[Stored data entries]

*** Begin section ***

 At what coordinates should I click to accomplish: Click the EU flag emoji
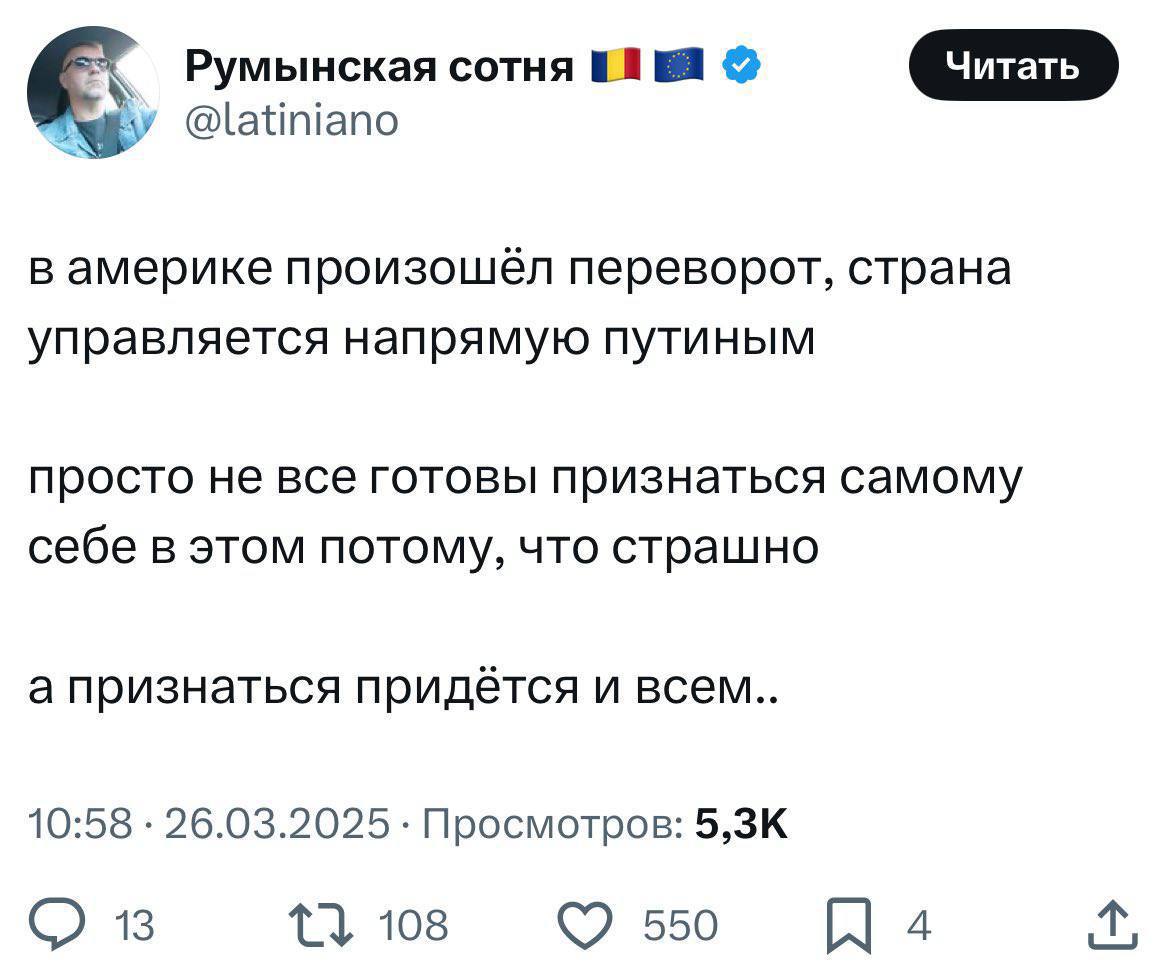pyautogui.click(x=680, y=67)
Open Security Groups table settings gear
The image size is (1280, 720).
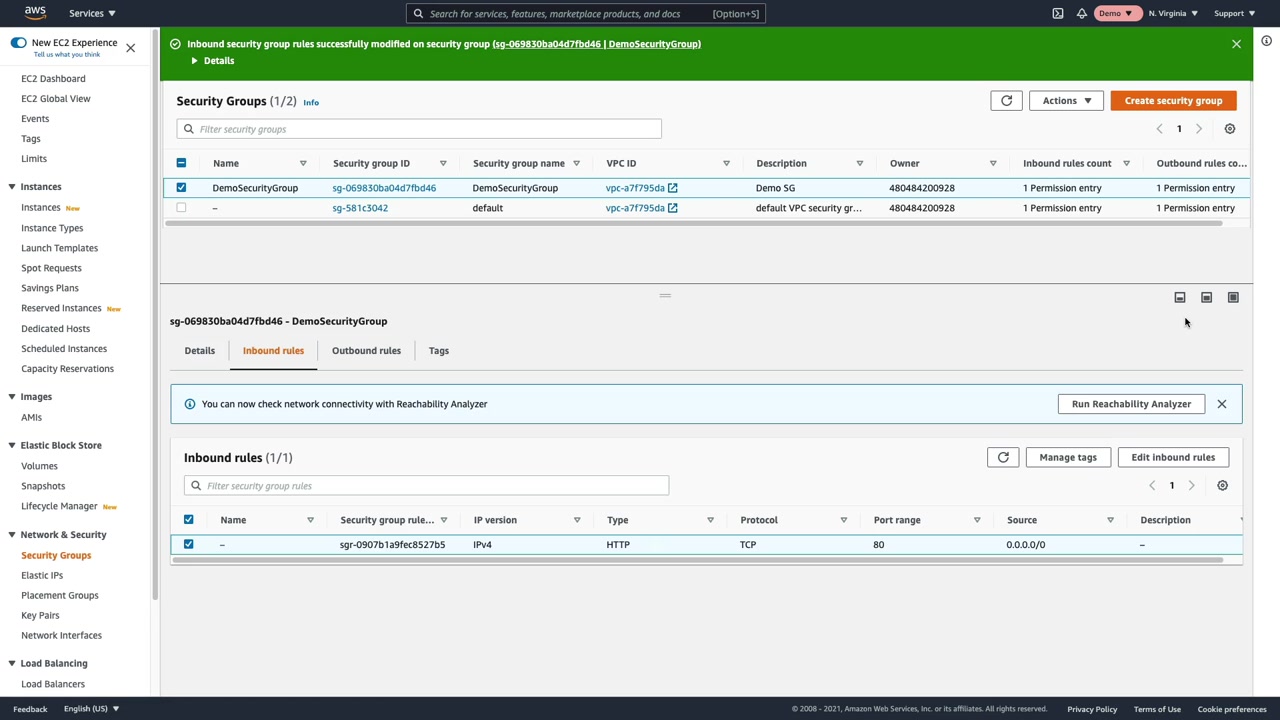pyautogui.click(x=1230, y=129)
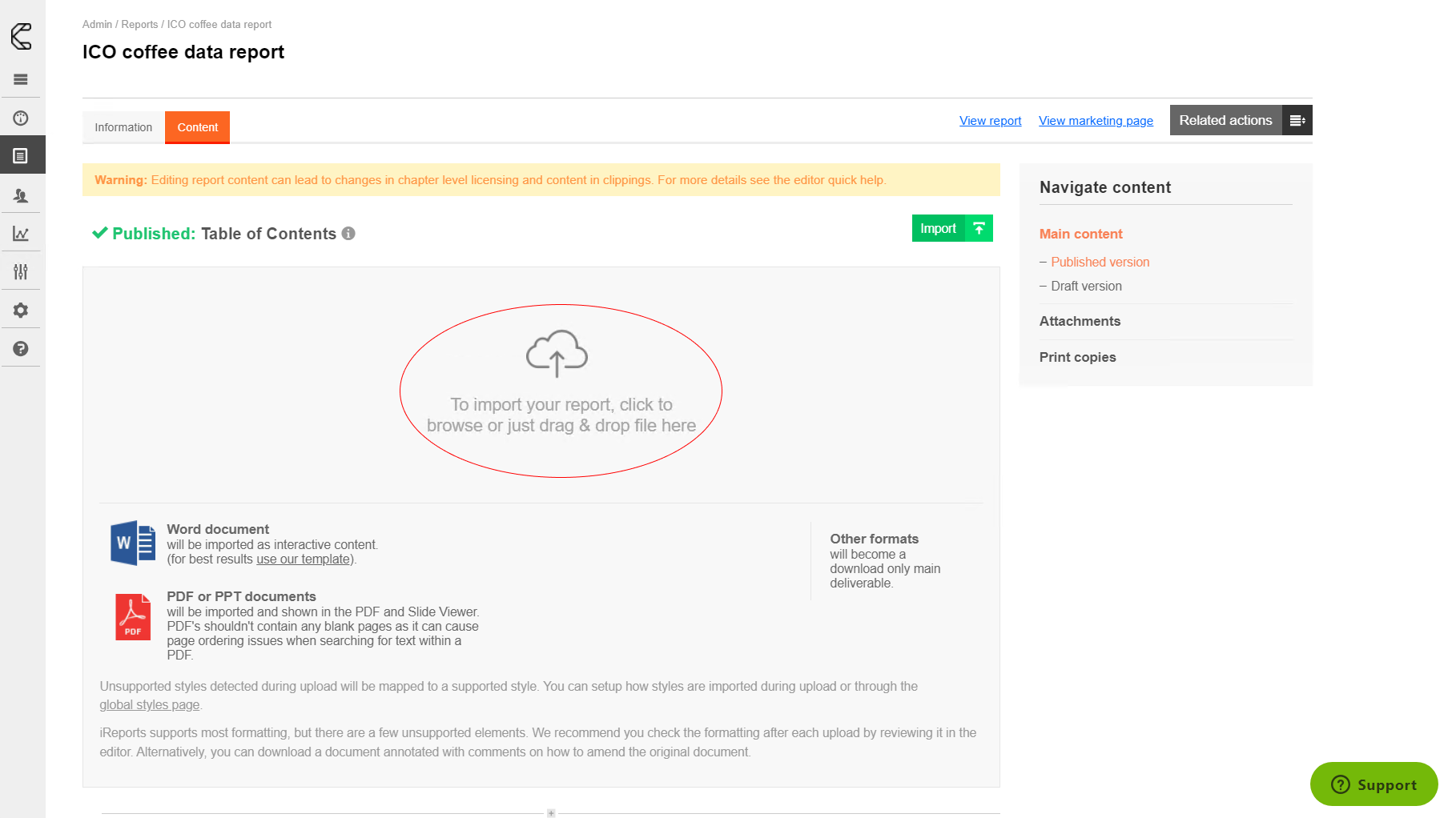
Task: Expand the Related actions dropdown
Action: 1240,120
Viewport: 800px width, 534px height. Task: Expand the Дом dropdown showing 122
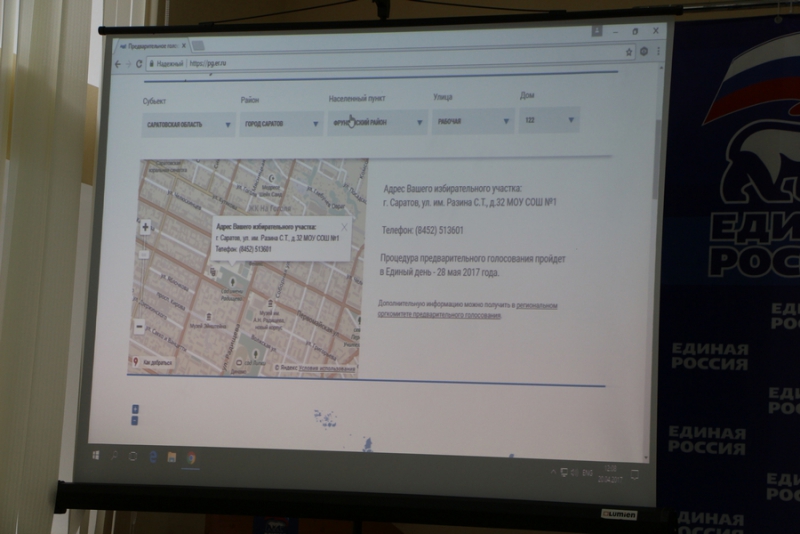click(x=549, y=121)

*** End section ***

Return verbatim every line from the one holding "Open Security Groups table settings gear" to the end of the records above. Do not copy the pictures.

Open Security Groups table settings gear
The image size is (1280, 720).
pyautogui.click(x=1230, y=129)
Task: Expand the Related actions dropdown
Action: 1240,120
Viewport: 800px width, 534px height. Task: Expand the Дом dropdown showing 122
click(x=549, y=121)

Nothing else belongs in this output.